Resistin-like molecule α enhances myeloid cell activation and promotes colitis

Background: Resistin-like molecule (Relm) α is a secreted protein and a hallmark signature gene for alternatively activated macrophages. Relm-α is highly induced by allergic inflammatory triggers and perceived to promote tissue repair. Yet the function of Relm-α remains unknown. Objective: We sough to determine the role of Relm-α in dextran sodium sulfate (DSS)-induced colonic injury. Methods: The cellular source of Relm-α was determined after oral DSS-induced colitis. Retnla^-/- mice were generated, subjected to DSS treatment, and monitored for disease progression (clinical and histopathologic features). Cytokine production in the supernatants of ex vivo colon cultures, and of LPS-stimulated macrophages incubated with Relm-α was assessed. Relm-α was administered intraperitoneally, and the cellular recruitment to the peritoneum was assessed. Results: After innate intestinal stimulation with DSS, Relm-α was highly expressed by eosinophils and epithelial cells. Retnla gene-targeted mice were protected from DSS-induced colitis (eg, decreased diarrhea, rectal bleeding, colon shortening, disease score, and histopathologic changes). Relm-α coactivated IL-6 and TNF-α release and inhibited IL-10 release from LPS-activated bone marrow-derived macrophages.
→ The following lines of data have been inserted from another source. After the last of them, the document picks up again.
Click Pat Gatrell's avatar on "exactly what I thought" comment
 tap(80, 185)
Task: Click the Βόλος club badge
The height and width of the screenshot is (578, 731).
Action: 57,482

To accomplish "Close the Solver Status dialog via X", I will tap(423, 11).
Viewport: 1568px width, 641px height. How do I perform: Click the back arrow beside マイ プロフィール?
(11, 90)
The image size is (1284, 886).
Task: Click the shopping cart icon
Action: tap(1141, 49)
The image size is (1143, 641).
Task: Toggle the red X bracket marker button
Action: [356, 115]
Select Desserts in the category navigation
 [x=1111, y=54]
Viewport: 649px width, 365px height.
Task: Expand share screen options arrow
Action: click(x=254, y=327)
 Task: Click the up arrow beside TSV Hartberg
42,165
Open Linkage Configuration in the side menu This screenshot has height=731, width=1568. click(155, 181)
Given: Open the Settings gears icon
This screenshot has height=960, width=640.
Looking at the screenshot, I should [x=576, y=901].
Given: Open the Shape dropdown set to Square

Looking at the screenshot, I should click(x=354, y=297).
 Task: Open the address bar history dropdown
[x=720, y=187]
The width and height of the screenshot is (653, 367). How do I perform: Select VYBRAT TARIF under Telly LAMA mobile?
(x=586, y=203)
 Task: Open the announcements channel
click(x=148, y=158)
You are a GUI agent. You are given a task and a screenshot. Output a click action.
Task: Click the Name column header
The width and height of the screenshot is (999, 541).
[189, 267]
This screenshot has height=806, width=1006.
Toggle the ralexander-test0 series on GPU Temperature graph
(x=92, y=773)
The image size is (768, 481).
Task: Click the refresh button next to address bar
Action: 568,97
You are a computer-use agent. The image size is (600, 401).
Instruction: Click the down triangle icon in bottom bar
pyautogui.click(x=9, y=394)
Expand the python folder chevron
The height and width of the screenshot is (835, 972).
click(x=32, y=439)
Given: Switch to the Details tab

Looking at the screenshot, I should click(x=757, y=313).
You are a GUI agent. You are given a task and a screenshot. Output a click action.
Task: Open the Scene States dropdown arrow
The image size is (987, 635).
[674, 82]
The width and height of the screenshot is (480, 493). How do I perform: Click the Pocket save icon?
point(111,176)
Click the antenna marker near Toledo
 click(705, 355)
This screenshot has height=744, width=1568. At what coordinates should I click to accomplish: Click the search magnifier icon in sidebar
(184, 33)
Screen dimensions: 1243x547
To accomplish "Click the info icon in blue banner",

Consistent with these finding, colon cultures of DSS-treated Retnla^-/- mice produced decreased IL-6 and increased IL-10 ex vivo. Furthermore, Retnla^-/- mice had substantially decreased c-Jun N-terminal kinase phosphorylation in vivo. In vivo administration of Relm-α initiated cellular recruitment to the peritoneum, and Relm-α was able to induce eosinophil chemotaxis in vitro. Conclusions: These findings demonstrate a central proinflammatory role for Relm-α in colonic innate immune responses, identifying a novel pathway for regulation of macrophage activation.